Levy’s excruciating (and sadly necessary) exercise in backing out data on teacher attrition in both sectors really begs a few questions, such as whether anyone at the charter board noticed the problems in the annual reports it demands (and whether anyone leading charter LEAs is monitoring the fidelity of reporting from individual schools in the same LEA); whether anyone will demand DCPS release its own attrition data beyond basic, anodyne (and politically advantageous) reporting; and whether charter teacher attrition rates reported to be below 50% are accurate (and if not, who is minding that ship).

Levy’s study also did not examine why or how teacher turnover actually happens. While the majority of the principals in the auditor’s report noted that they find the teacher evaluation system in DCPS, IMPACT, to be limited and limiting for all adults involved, Levy’s SBOE study found that many of the teachers leaving DCPS each year get good ratings under IMPACT. This suggests not only that IMPACT may be a poor tool for measuring teacher quality, but that it may have a baleful influence on teacher retention in DCPS. Given that IMPACT is based largely on student test scores, and that DCPS’s most effective teachers are less likely to work at the highest poverty schools, the ramifications are huge.

Say!
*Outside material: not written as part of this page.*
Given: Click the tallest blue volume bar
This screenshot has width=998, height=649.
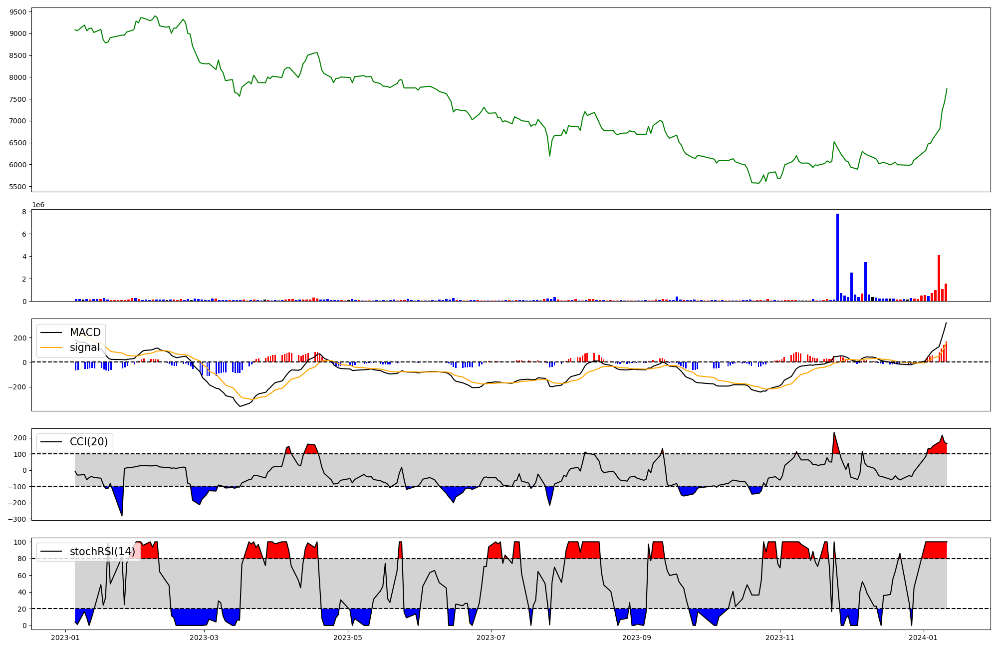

All this sounds like DC could use a truly independent research initiative on teacher attrition, such that we could compare sectors; could understand causes; and could provide solutions because we would all be working from the same data, which would be accurately reported and not something we would have to derive for ourselves but something LEAs themselves would give freely!

Speaking of which: If you have not yet, maybe give your city council reps. a jingle about that on Monday.